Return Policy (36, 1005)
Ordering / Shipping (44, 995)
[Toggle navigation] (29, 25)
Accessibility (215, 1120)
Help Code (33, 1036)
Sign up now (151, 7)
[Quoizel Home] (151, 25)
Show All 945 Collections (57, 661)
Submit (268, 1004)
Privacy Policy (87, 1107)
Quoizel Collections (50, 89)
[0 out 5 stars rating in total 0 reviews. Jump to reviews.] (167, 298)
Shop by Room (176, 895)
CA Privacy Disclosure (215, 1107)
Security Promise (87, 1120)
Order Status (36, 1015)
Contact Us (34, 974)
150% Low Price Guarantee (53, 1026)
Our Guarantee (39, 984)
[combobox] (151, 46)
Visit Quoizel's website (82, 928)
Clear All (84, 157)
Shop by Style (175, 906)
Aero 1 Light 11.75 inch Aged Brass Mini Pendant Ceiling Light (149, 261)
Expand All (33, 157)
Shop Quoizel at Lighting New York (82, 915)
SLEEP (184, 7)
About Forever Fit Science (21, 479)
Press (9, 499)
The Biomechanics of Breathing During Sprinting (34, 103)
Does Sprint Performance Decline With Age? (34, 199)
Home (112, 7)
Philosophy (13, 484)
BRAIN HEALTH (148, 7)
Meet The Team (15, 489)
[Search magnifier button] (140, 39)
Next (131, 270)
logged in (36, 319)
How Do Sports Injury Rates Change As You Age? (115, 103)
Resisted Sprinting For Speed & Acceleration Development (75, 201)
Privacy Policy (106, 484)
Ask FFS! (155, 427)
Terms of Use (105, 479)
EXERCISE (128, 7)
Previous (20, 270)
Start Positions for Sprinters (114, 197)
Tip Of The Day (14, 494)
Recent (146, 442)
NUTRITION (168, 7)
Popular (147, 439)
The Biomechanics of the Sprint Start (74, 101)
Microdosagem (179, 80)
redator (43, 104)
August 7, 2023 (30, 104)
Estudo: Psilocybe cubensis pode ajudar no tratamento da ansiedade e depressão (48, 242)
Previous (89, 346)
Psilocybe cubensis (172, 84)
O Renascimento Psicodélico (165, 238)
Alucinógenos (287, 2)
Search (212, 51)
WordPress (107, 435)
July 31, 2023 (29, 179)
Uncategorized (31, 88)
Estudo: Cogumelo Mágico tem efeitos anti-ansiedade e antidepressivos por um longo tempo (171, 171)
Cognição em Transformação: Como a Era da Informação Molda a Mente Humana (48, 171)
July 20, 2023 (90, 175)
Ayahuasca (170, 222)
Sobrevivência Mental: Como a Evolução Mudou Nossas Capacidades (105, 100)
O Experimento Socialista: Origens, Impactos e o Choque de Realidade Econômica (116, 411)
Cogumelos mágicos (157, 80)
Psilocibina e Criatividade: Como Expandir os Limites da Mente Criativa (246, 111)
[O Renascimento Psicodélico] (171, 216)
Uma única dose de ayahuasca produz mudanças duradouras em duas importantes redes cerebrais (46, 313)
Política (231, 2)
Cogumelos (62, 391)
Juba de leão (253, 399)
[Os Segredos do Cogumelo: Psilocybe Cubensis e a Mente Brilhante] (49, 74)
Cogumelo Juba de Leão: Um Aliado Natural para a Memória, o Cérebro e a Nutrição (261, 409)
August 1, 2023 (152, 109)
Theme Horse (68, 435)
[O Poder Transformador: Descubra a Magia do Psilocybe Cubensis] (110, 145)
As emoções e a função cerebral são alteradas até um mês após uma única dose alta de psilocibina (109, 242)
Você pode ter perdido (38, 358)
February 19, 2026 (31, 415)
════════════════
### Goal of the exercise
Can you give every item above as a numbered list, leaving out any blank lines?

### Solution
1. Return Policy (36, 1005)
2. Ordering / Shipping (44, 995)
3. [Toggle navigation] (29, 25)
4. Accessibility (215, 1120)
5. Help Code (33, 1036)
6. Sign up now (151, 7)
7. [Quoizel Home] (151, 25)
8. Show All 945 Collections (57, 661)
9. Submit (268, 1004)
10. Privacy Policy (87, 1107)
11. Quoizel Collections (50, 89)
12. [0 out 5 stars rating in total 0 reviews. Jump to reviews.] (167, 298)
13. Shop by Room (176, 895)
14. CA Privacy Disclosure (215, 1107)
15. Security Promise (87, 1120)
16. Order Status (36, 1015)
17. Contact Us (34, 974)
18. 150% Low Price Guarantee (53, 1026)
19. Our Guarantee (39, 984)
20. [combobox] (151, 46)
21. Visit Quoizel's website (82, 928)
22. Clear All (84, 157)
23. Shop by Style (175, 906)
24. Aero 1 Light 11.75 inch Aged Brass Mini Pendant Ceiling Light (149, 261)
25. Expand All (33, 157)
26. Shop Quoizel at Lighting New York (82, 915)
27. SLEEP (184, 7)
28. About Forever Fit Science (21, 479)
29. Press (9, 499)
30. The Biomechanics of Breathing During Sprinting (34, 103)
31. Does Sprint Performance Decline With Age? (34, 199)
32. Home (112, 7)
33. Philosophy (13, 484)
34. BRAIN HEALTH (148, 7)
35. Meet The Team (15, 489)
36. [Search magnifier button] (140, 39)
37. Next (131, 270)
38. logged in (36, 319)
39. How Do Sports Injury Rates Change As You Age? (115, 103)
40. Resisted Sprinting For Speed & Acceleration Development (75, 201)
41. Privacy Policy (106, 484)
42. Ask FFS! (155, 427)
43. Terms of Use (105, 479)
44. EXERCISE (128, 7)
45. Previous (20, 270)
46. Start Positions for Sprinters (114, 197)
47. Tip Of The Day (14, 494)
48. Recent (146, 442)
49. NUTRITION (168, 7)
50. Popular (147, 439)
51. The Biomechanics of the Sprint Start (74, 101)
52. Microdosagem (179, 80)
53. redator (43, 104)
54. August 7, 2023 (30, 104)
55. Estudo: Psilocybe cubensis pode ajudar no tratamento da ansiedade e depressão (48, 242)
56. Previous (89, 346)
57. Psilocybe cubensis (172, 84)
58. O Renascimento Psicodélico (165, 238)
59. Alucinógenos (287, 2)
60. Search (212, 51)
61. WordPress (107, 435)
62. July 31, 2023 (29, 179)
63. Uncategorized (31, 88)
64. Estudo: Cogumelo Mágico tem efeitos anti-ansiedade e antidepressivos por um longo tempo (171, 171)
65. Cognição em Transformação: Como a Era da Informação Molda a Mente Humana (48, 171)
66. July 20, 2023 (90, 175)
67. Ayahuasca (170, 222)
68. Sobrevivência Mental: Como a Evolução Mudou Nossas Capacidades (105, 100)
69. O Experimento Socialista: Origens, Impactos e o Choque de Realidade Econômica (116, 411)
70. Cogumelos mágicos (157, 80)
71. Psilocibina e Criatividade: Como Expandir os Limites da Mente Criativa (246, 111)
72. [O Renascimento Psicodélico] (171, 216)
73. Uma única dose de ayahuasca produz mudanças duradouras em duas importantes redes cerebrais (46, 313)
74. Política (231, 2)
75. Cogumelos (62, 391)
76. Juba de leão (253, 399)
77. [Os Segredos do Cogumelo: Psilocybe Cubensis e a Mente Brilhante] (49, 74)
78. Cogumelo Juba de Leão: Um Aliado Natural para a Memória, o Cérebro e a Nutrição (261, 409)
79. August 1, 2023 (152, 109)
80. Theme Horse (68, 435)
81. [O Poder Transformador: Descubra a Magia do Psilocybe Cubensis] (110, 145)
82. As emoções e a função cerebral são alteradas até um mês após uma única dose alta de psilocibina (109, 242)
83. Você pode ter perdido (38, 358)
84. February 19, 2026 (31, 415)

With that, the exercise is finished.